**PASSAGE GIVEN**
The Kwame Nkrumah Circle in Accra (Ghana), short Circle, is a major junction of trotro (local buses) routes across the city and beyond. Here a heterogeneous crowd of street vendors, trotro passengers, business men and women come across each other, meet and trade all kind of goods. At the centre of it is a maze of stalls where household goods, shoes, clothes, DVDs, cosmetics, and what not are sold. Petty traders balance huge baskets filled with ready-to-it food, kerchiefs and drinks between the buses that are waiting to fill up. Self-proclaimed priests climb buses to spread the gospel while passengers are waiting for departure. Circle is also the place to go in Accra to buy electronics (if you don’t want to go to the very expensive shops in the malls further away from the city centre). It is where one of the few multiple-storey buildings in Accra is located (the GCB tower, home to Ghana’s largest bank). Business lunches are held in air conditioned restaurants near the stopping point of shared taxis to the ‘Ministries’, where governmental agencies are located. At the end of Ring Road with its fancy clubs and wide lanes it is a major entry point to central Accra, rushed through by SUVs at night and almost invariably stuck with traffic at day. Lately engineers, construction workers and their machines have added to the buzz of the place as the intersection has been undergoing major redesign including a flyover to relief the traffic.
Circle also sits on the Odaw River, the major channel for storm water drainage in Accra. The channel is narrow, often filled with sediment and debris. Whenever the tropical rains of the rainy season set in, streets are flooded within few hours. In such event shop-owners lose goods, structures are damaged, sometimes cars washed away. The aftermaths include malaria and cholera outbreaks as standing water spurs mosquito breeding and hygienic conditions are difficult to maintain with dirty water flooding the streets.
The disaster on Wednesday June 3 however is unprecedented. After 6 hours of torrential rainfall, Circle was once again under water. Traders, passengers and cars were unable to stay on the market or on the road and reportedly sought refuge under one of the few solid roofs in the area – that of the Goil fuel station. The electricity went off, a generator was started to bring light, a spark came in contact with fuel that had spread in the floodwaters – so it was established few days later – and set the station in flames. The explosion cost an estimated number of 152 people’s lives. Bodies were burnt beyond recognition. Over 8000 people have been displaced by the floods, many of whom are now homeless and in urgent need of water and food. The city is in shock, the Nation in mourning, and Circle has become another place as a new, sad meaning is attached to it.
The sad event of last June has stirred a hornet’s nest: Representatives of the local government blame street vendors and settlers for blocking waterways. Agencies blame local government for not enforcing plans and laws. Experts blame engineers. Residents blame government for not preventing floods and for not delivering emergency aid. Ghanaians are blamed for their ‘attitude’ of dumping waste into gutters. This blaming-each-other is not new, it repeats itself every year between June and August when the heavy rains hit the city. Indeed, flooding in Accra is a perennial issue, widely reported on in the local media year in year out.

**DATASET EXCERPT**

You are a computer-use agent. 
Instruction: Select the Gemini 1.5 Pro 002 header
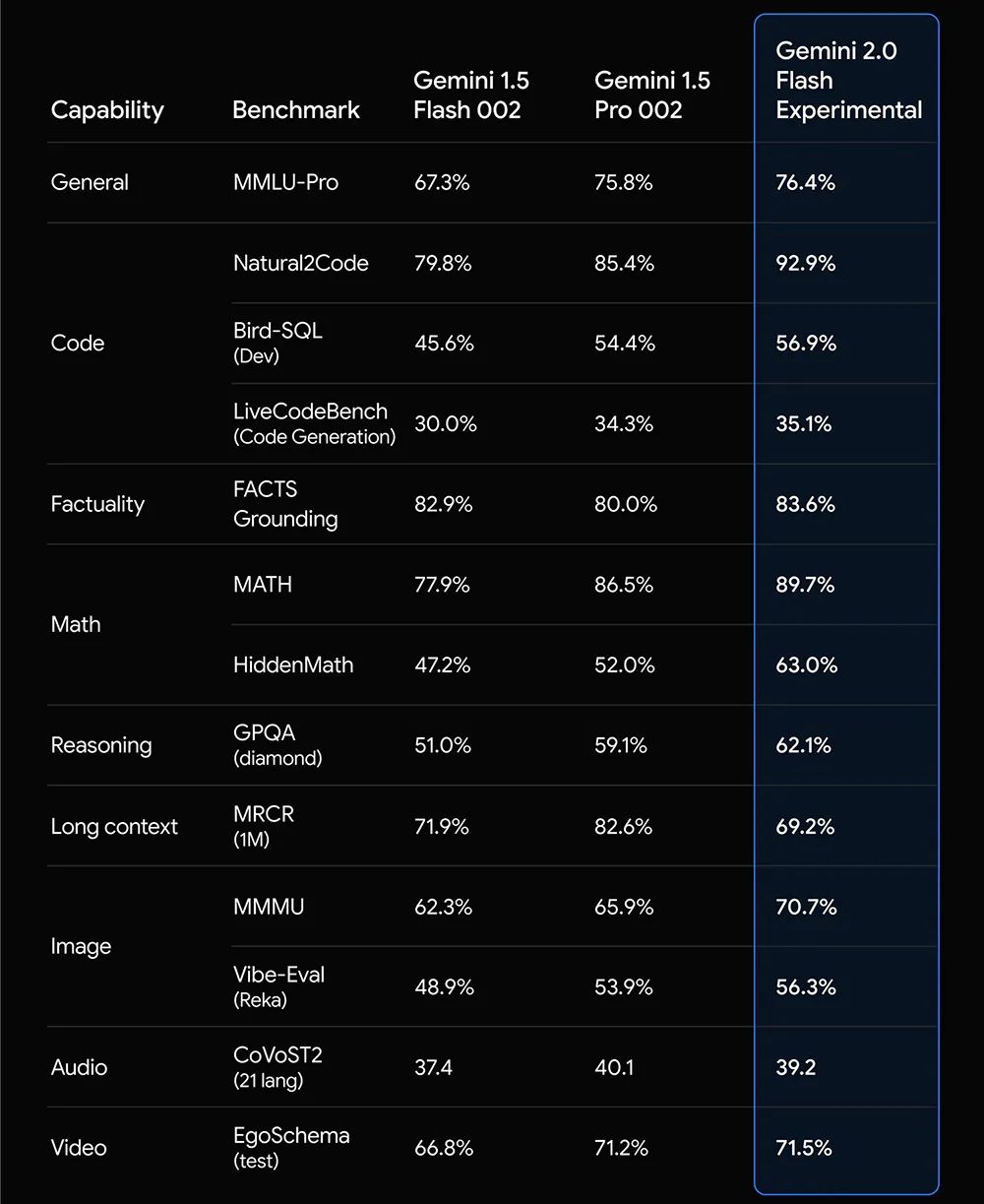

**REQUIREMENTS**
a: From the passage about Kwame Nkrumah Circle, reproduce word for word the stretch starting with "The sad event" and going on through "in year out.".
b: In one to three sentences, explain how the Goil fuel station caught fire, according to the passage about Kwame Nkrumah Circle.

**SOLUTION LIST**
a:
The sad event of last June has stirred a hornet’s nest: Representatives of the local government blame street vendors and settlers for blocking waterways. Agencies blame local government for not enforcing plans and laws. Experts blame engineers. Residents blame government for not preventing floods and for not delivering emergency aid. Ghanaians are blamed for their ‘attitude’ of dumping waste into gutters. This blaming-each-other is not new, it repeats itself every year between June and August when the heavy rains hit the city. Indeed, flooding in Accra is a perennial issue, widely reported on in the local media year in year out.

b: When the electricity went off, a generator was started to bring light. A spark came in contact with fuel that had spread in the floodwaters, which set the station in flames, as was established a few days later.